### [Records for the exercise]

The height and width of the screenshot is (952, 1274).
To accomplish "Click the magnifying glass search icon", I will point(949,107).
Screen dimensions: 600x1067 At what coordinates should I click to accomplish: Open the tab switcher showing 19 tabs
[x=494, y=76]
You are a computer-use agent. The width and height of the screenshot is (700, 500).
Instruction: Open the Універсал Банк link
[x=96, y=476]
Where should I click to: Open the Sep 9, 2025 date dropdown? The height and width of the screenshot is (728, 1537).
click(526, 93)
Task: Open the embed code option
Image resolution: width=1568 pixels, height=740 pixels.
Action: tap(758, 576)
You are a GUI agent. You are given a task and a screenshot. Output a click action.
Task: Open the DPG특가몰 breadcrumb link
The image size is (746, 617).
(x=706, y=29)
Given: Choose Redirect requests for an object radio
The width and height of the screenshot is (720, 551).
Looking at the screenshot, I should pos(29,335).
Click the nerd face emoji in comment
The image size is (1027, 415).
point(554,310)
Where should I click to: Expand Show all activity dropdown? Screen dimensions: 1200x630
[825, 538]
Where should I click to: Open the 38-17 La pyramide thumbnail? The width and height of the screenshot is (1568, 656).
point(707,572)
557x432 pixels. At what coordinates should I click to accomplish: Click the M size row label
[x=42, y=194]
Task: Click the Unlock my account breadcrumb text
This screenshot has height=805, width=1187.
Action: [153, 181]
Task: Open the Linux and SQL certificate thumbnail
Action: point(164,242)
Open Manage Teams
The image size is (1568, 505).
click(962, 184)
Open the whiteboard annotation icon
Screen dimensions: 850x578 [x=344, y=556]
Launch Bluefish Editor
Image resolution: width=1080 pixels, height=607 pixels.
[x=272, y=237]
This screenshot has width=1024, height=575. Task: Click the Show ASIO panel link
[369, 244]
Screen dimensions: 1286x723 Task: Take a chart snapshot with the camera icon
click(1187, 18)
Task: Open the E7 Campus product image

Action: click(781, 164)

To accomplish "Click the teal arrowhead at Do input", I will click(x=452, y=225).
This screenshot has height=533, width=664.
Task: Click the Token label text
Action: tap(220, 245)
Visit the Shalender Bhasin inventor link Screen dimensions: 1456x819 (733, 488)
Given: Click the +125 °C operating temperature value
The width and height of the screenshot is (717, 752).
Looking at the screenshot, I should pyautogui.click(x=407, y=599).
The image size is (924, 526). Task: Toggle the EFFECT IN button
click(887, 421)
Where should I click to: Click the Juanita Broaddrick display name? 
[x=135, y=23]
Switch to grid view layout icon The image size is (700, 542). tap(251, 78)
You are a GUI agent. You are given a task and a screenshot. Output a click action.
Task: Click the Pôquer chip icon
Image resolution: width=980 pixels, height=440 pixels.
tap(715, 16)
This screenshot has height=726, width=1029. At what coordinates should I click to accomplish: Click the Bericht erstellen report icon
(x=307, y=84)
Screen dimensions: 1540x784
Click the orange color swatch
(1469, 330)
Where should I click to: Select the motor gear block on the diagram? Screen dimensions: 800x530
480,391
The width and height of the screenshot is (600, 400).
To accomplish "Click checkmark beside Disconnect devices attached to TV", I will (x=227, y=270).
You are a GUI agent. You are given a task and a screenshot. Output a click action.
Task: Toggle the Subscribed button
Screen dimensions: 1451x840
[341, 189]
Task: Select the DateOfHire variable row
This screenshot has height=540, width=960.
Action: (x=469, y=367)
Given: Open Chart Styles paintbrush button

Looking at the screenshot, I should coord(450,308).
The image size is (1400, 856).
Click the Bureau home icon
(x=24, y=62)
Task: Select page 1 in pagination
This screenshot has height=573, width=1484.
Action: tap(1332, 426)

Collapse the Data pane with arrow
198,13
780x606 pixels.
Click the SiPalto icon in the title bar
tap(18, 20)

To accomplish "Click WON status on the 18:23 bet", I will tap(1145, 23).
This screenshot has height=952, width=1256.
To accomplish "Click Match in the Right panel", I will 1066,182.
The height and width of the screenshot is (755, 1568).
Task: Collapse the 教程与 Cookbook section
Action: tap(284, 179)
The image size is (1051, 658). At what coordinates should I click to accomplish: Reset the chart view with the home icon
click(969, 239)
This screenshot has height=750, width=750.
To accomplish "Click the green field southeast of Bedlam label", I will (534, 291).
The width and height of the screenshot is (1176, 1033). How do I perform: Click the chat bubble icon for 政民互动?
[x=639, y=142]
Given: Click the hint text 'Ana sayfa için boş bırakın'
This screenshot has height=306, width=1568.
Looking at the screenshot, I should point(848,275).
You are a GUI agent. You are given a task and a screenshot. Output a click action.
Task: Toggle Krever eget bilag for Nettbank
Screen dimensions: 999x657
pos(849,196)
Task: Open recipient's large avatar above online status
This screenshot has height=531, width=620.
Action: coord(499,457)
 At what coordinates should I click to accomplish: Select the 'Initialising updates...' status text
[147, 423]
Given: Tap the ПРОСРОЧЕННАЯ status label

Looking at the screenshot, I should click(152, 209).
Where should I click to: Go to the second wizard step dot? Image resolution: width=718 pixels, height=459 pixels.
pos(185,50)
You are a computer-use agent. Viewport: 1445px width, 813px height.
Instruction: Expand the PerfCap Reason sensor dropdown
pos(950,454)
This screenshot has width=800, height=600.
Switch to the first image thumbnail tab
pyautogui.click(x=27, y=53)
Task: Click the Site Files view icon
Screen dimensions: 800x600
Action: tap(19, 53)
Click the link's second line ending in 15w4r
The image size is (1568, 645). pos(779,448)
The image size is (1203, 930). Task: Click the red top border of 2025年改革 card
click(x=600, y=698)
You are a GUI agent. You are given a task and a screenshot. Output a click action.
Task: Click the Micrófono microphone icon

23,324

### [Your goal]
Show all of the lines above in which "computer" is present.

### [Answer to this problem]
You are a computer-use agent. The width and height of the screenshot is (700, 500).
You are a computer-use agent. Viewport: 1445px width, 813px height.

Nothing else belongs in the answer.